Using TBM to swing the pendulum
In 2012, Chevron’s Amy Absher was feeling pretty good. Business was booming and the company was hiring across the board. Moreover, the Chevron general manager of technology, strategy and services had delivered over $1 billion in transformation value after winnowing applications from 14,000 to 5,000 and reducing the energy giant’s project portfolio by 30 percent.
But as it happens so often in the cyclical oil and gas sector, the pendulum swung the other way. The market turned and IT costs rocketed. Absher, acting on a tip from then Cisco CIO Rebecca Jacoby, elected to use Apptio to improve the transparency of IT costs and services consumed. “She painted a powerful picture of a management system to manage the upturns and downturns and give us transparency and a system of accountability,” Absher says of Jacoby.
Absher first installed Apptio in Chevron’s central IT unit, which governed large-scale utilities and ERP systems, before applying it to embedded IT groups at the edge, which were focused on generating innovation to support growing business demands. In 2014, Chevron built its first chargeback model to show the costs of IT services, hardware and software to the business unit in which they are used.
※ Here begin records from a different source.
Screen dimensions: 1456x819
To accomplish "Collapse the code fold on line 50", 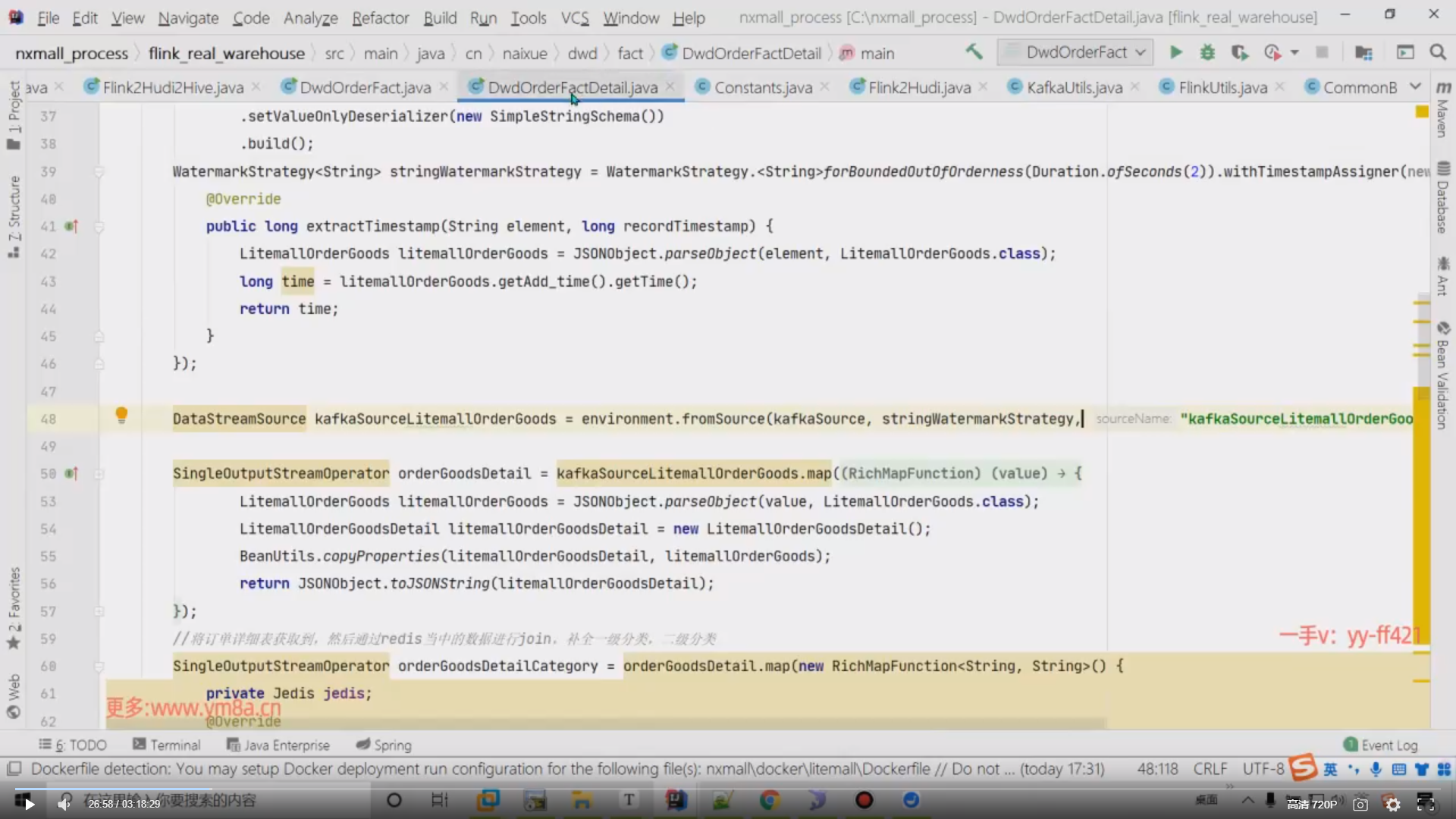I will pos(99,474).
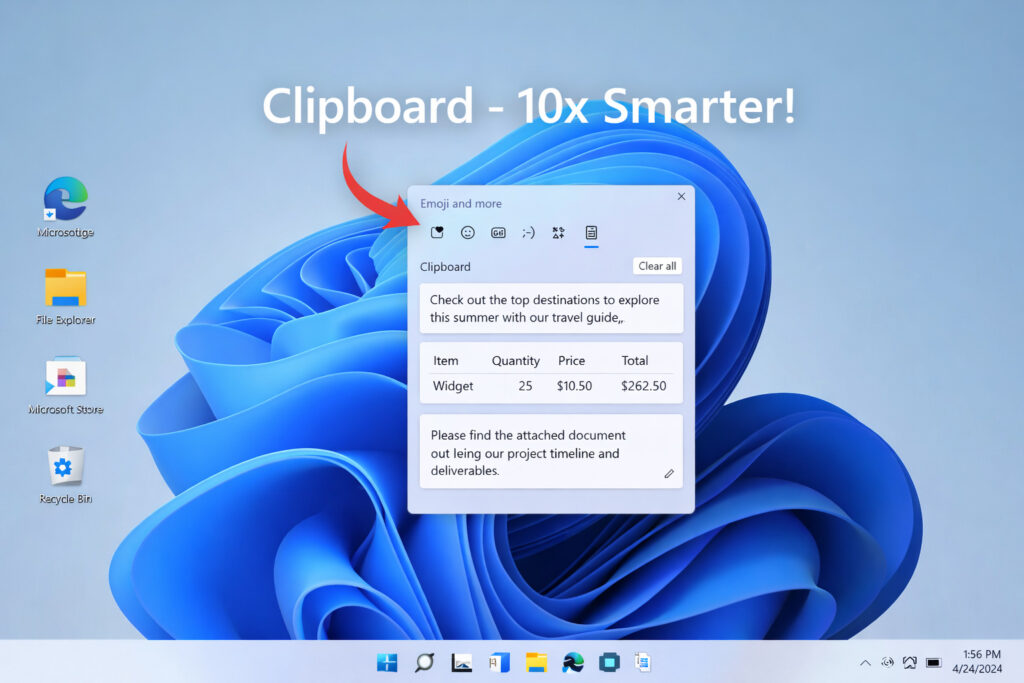Switch to the Emoji tab
The height and width of the screenshot is (683, 1024).
point(467,232)
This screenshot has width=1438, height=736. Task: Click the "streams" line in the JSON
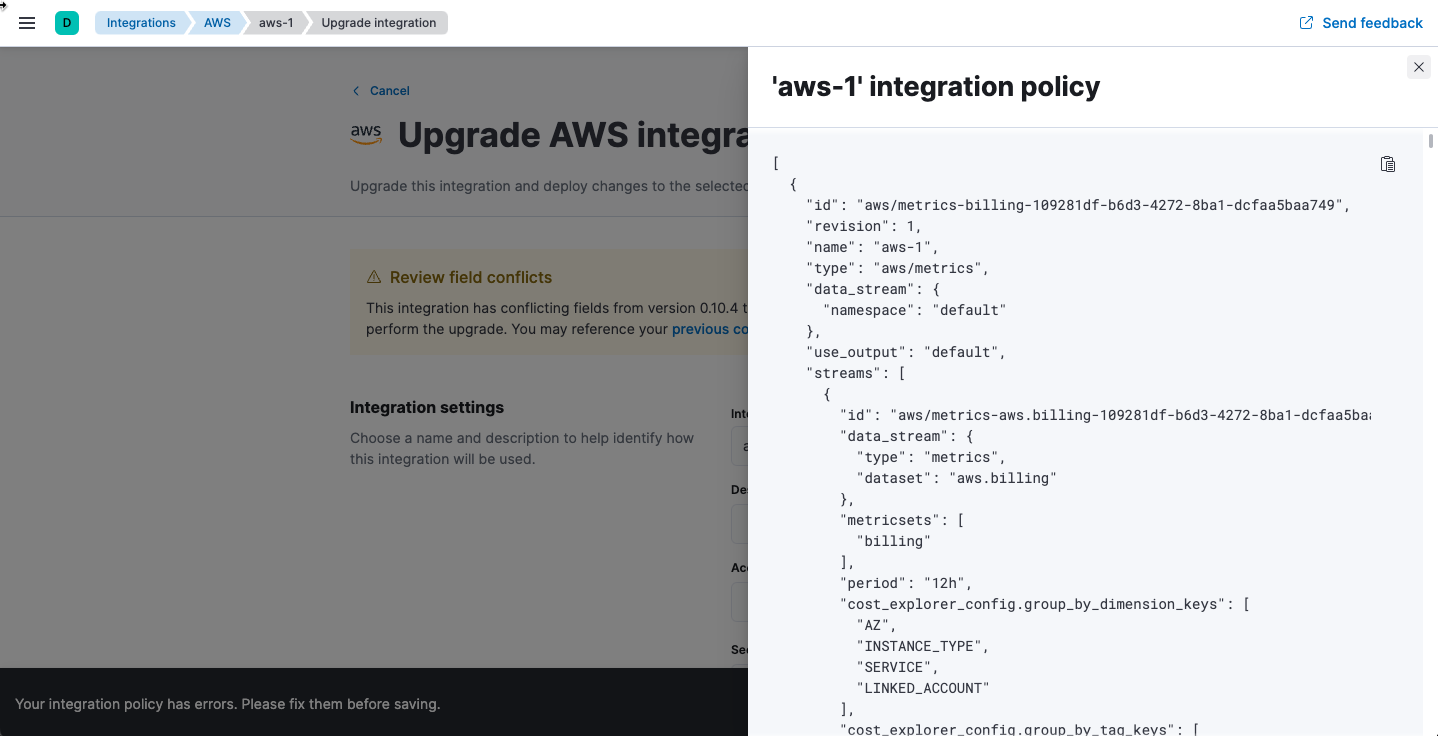[855, 373]
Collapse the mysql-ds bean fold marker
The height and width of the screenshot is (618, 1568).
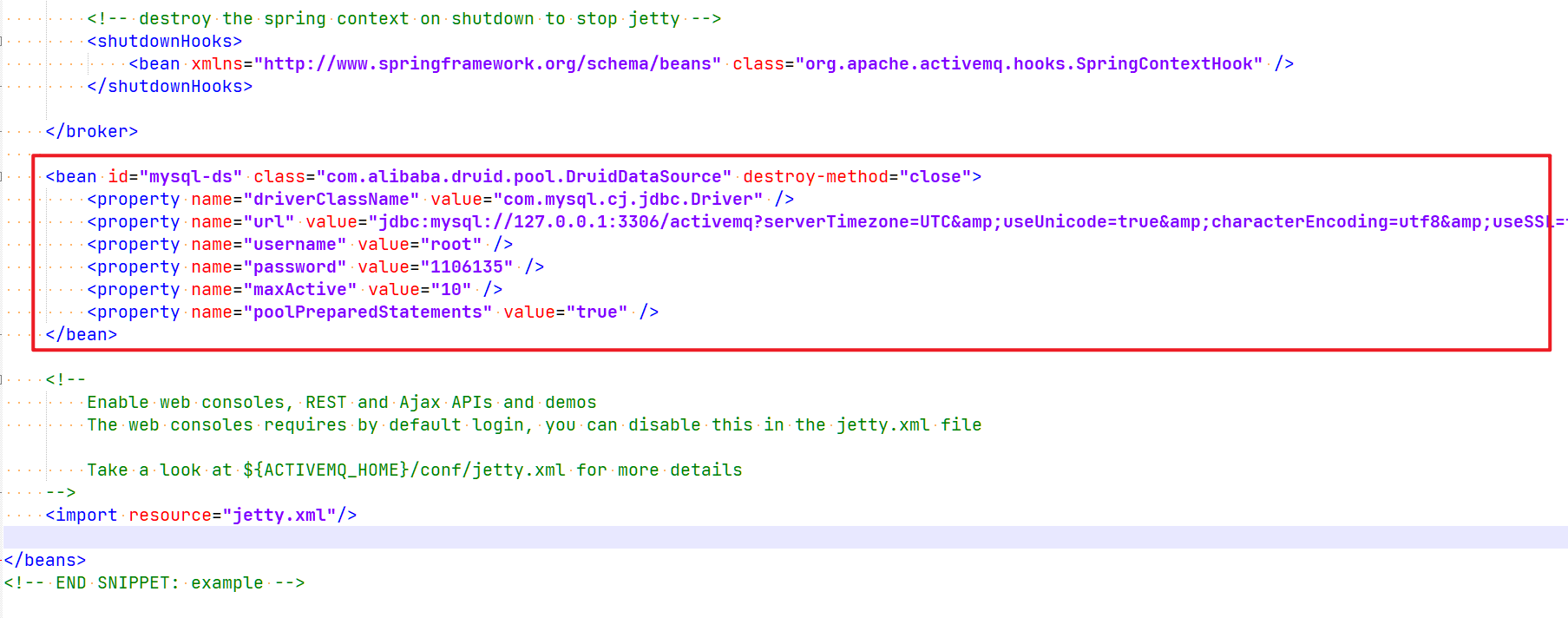tap(3, 176)
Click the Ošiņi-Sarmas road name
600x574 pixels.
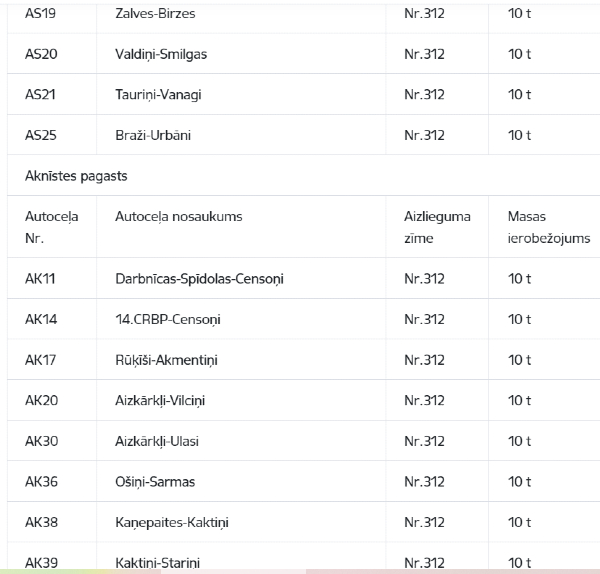[155, 482]
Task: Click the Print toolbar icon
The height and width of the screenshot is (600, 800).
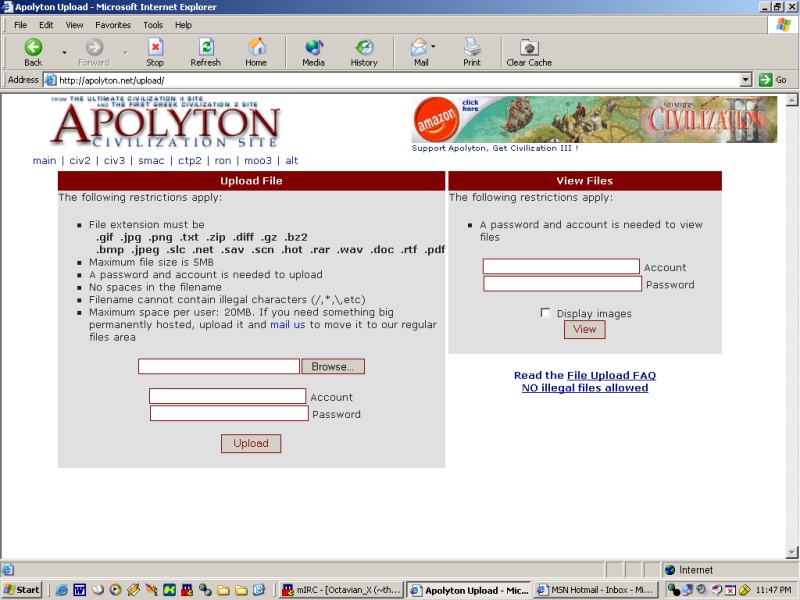Action: (472, 47)
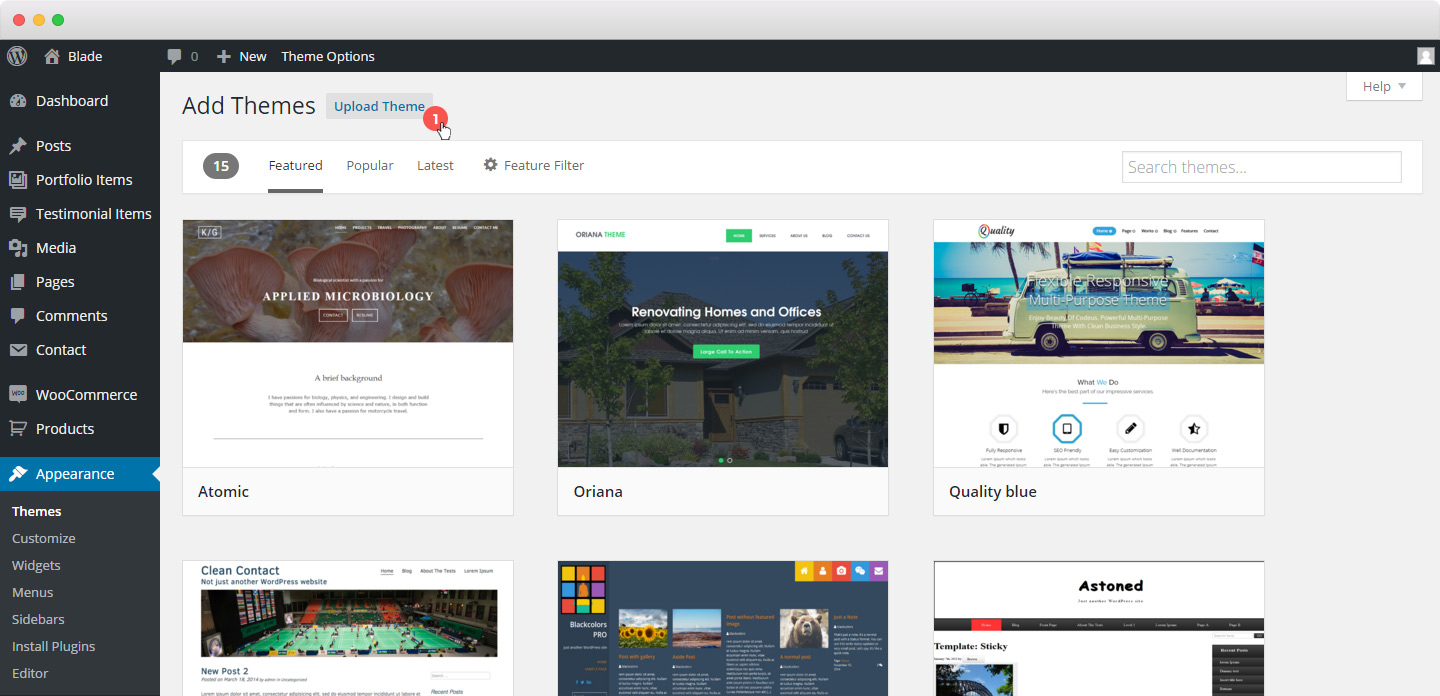Select the Oriana theme thumbnail
The image size is (1440, 696).
[x=722, y=344]
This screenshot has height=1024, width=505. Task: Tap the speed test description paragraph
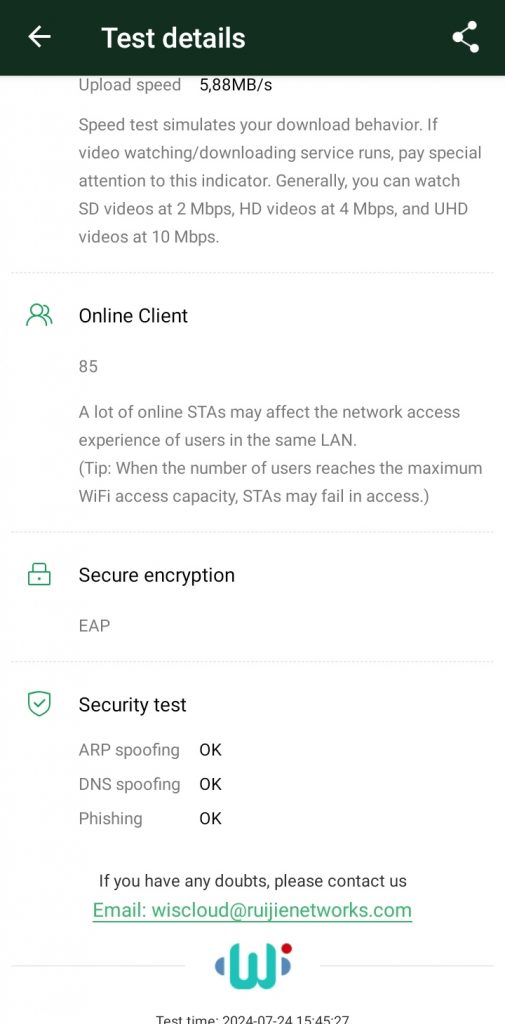tap(280, 181)
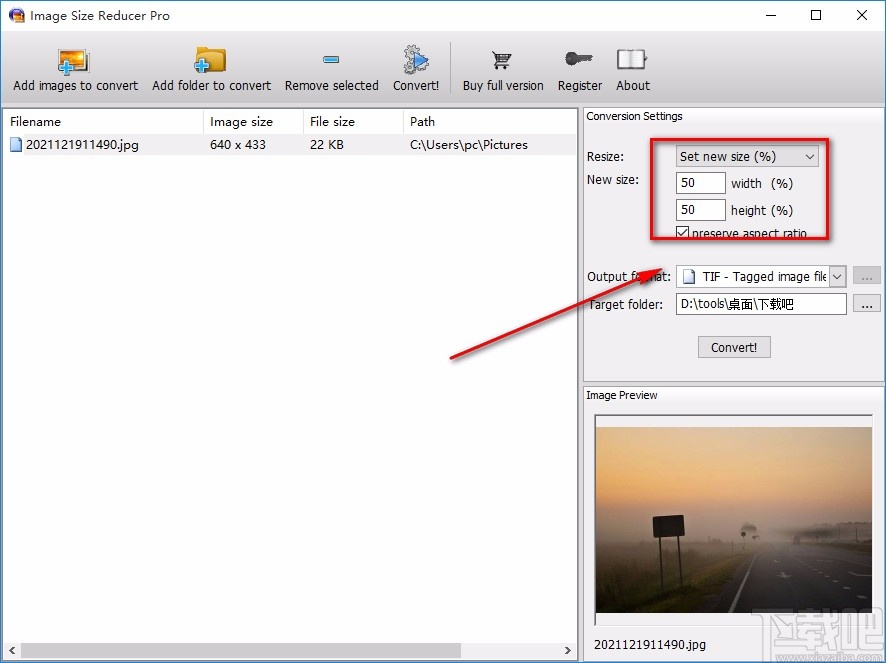Open Buy full version cart icon
The width and height of the screenshot is (886, 663).
pyautogui.click(x=503, y=61)
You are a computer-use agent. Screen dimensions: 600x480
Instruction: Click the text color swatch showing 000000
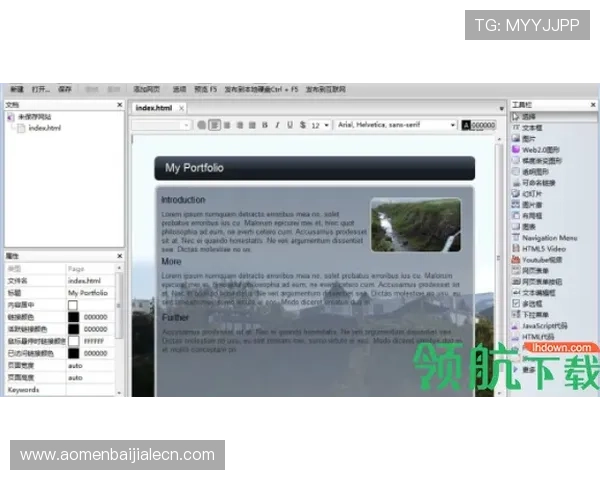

“Our biggest priority was improving transparency and being able to have more productive conversations about billing and recovery so people can understand the cost of what they were consuming,” Absher says. Eventually, Absher hopes Apptio will help Chevron analyze the costs of an entire service rather than simply the IT component.
Fiscal transparency through SaaS-based TBM
TBM is old hat for Greg Morrison, CIO of $20 billion Cox Enterprise Group, which operates automotive, cable and media businesses. In the 1990s, Morrison began using TBM in a prior role at Prudential, where he learned the importance of cost transparency while providing shared IT services to the business.
Morrison brought the same discipline with him to Cox, where he became CIO in 2002 and opted to build his own shared services model. TBM was manual and spreadsheet-based. He created a taxonomy to align value with IT services and worked through the challenges of allocating all of the costs associated with the service catalog.
“We did it that way until Apptio came into being,” says Morrison, adding that he was an early adopter of the SaaS app. He says the software allows Cox to benchmark IT costs while saving time and people resources. But it also enables he and his business peers to decide whether it makes more financial sense to deliver services internally or through third parties, or even at all.
That fiscal transparency drives the narrative around the value Apptio creates and is a big reason why the company is gaining momentum, according to financial analysts who attended Apptio’s customer conference in November.
“Apptio seems to be at the front and center of mainstreaming this opportunity by delivering product innovations and rapid time to value for its customers,” wrote equities analyst Raimo Lenschow in a research note following the event. “Our customer and partner conversations highlighted the greenfield market opportunity for TBM that is characterized by a need to replace legacy, homegrown solutions and better manage IT costs.”